Scheduled passenger service is subsidized by the Essential Air Service (EAS) program. Alaska Airlines operates two flights weekly, on Wednesdays and Saturdays, using Boeing 737-700 or Boeing 737-800 jet aircraft and previously with Boeing 737-400 jet aircraft.

| Airlines | Destinations |
|---|---|
| Alaska Airlines | Anchorage |

===Statistics===

Top domestic destinations: October 2024 – September 2025
| Rank | City | Airport name & IATA code | Passengers |
|---|---|---|---|
| 1 | Anchorage, AK | Ted Stevens Anchorage International Airport (ANC) | 5,060 |

==Historical airline service==

Reeve Aleutian Airways (RAA) served Adak from the late 1940s until 2000 when the airline ceased all flight operations and went out of business. In 1948, Reeve Aleutian was operating Douglas DC-3 service once a week between Anchorage and the airport. From the 1970s through the early 1980s, the airline was operating nonstop service several times a week from Adak to Anchorage (ANC) with Lockheed L-188 Electra turboprop aircraft. Reeve Aleutian also operated nonstop Electra propjet service from the airport to Attu Island during the 1970s. Jet service arrived during the mid 1980s with Reeve Aleutian operating Boeing 727-100 jetliners from the airport nonstop to Anchorage twice a week. By 1989, the airline was operating nonstop 727 service three times a week from Adak to Anchorage.
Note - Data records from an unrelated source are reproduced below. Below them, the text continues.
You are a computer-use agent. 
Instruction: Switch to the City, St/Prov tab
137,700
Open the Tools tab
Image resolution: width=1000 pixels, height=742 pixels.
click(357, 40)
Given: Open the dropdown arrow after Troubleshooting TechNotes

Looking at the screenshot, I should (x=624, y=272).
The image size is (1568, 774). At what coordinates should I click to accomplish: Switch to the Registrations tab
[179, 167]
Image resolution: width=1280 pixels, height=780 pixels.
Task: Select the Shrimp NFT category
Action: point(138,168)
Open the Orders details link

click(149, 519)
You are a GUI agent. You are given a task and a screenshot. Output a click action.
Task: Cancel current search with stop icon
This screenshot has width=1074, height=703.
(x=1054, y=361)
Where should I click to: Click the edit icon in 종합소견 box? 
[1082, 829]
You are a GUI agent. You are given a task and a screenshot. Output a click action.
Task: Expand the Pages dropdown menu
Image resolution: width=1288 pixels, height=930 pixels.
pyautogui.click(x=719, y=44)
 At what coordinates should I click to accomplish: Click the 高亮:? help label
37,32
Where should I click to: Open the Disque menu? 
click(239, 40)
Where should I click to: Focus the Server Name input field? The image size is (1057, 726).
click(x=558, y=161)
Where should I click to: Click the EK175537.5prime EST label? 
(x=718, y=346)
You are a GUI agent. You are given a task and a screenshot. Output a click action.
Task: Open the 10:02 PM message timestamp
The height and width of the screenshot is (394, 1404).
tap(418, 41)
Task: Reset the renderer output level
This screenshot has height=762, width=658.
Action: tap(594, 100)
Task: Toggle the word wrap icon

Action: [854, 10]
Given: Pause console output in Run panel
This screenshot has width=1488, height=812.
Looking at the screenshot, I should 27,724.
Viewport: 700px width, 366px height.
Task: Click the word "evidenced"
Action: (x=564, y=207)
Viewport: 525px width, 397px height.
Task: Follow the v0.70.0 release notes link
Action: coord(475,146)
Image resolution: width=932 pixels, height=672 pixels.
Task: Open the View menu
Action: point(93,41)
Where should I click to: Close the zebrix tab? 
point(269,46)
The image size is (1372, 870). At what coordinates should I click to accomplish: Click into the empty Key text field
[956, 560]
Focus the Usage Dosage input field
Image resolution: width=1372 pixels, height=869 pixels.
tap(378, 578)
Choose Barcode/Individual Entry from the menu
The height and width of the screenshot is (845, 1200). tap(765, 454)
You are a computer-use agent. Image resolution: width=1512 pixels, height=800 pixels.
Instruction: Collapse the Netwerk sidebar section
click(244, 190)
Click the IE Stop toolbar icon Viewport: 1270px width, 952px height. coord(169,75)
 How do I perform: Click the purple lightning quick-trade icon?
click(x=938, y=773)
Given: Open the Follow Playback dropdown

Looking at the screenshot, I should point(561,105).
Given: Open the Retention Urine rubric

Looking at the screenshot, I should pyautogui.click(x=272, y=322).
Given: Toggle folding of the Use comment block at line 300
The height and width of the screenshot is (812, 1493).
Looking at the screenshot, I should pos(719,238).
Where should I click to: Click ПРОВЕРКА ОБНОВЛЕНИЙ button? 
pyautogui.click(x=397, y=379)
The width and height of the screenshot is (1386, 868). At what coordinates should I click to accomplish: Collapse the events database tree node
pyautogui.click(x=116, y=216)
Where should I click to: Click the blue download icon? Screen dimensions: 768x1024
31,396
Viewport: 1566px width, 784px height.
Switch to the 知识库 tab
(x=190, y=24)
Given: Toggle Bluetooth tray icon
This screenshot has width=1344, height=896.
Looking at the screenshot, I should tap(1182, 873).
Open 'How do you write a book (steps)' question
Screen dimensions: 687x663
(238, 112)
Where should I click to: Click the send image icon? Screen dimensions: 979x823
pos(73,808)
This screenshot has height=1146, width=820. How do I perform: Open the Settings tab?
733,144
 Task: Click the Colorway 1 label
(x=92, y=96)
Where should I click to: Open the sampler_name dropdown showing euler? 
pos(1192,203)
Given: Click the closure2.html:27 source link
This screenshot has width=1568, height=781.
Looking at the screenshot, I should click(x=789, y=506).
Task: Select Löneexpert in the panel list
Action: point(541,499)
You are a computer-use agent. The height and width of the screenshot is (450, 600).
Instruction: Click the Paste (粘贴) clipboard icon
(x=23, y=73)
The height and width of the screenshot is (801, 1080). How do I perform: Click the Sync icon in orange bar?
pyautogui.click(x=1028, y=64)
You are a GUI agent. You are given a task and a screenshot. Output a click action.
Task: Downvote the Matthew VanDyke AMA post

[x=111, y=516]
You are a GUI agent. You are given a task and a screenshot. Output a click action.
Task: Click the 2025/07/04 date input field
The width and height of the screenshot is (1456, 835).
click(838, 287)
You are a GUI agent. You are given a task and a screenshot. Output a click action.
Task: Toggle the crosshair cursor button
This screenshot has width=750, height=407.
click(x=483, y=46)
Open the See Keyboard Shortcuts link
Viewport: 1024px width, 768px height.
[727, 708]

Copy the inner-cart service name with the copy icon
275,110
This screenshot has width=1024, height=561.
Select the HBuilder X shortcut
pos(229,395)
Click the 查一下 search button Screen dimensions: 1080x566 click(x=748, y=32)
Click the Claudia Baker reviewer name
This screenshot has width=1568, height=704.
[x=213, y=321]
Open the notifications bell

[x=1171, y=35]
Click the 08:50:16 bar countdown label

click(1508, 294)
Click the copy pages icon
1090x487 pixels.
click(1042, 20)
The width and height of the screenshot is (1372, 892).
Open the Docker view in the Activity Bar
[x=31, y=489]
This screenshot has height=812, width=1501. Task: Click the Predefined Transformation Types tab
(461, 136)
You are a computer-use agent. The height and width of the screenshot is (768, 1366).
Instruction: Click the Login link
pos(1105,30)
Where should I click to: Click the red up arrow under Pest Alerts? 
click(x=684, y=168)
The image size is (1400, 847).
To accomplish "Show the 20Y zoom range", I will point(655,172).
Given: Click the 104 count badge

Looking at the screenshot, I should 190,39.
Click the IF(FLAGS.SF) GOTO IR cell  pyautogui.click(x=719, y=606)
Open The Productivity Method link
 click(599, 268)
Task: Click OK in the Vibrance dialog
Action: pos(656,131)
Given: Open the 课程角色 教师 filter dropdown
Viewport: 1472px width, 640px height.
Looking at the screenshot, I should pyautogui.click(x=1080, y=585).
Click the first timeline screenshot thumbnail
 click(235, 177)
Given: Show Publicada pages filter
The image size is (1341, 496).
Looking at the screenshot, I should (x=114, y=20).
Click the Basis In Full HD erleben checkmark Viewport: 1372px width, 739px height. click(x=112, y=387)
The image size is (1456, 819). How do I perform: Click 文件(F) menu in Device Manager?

In 1994, Reeve Aleutian was operating four direct flights a week between the airport and Anchorage with Boeing 727-100 jets configured for combi aircraft passenger/freight operations with all of these flights making intermediate stop in each direction at the Cold Bay Airport in the Aleutian Islands.
In 2020 and 2021, the flight to Adak would stop in Cold Bay to assist with the shutdown of commuter flights from Anchorage to Cold Bay and Unalaska. The stop was discontinued in Summer 2021.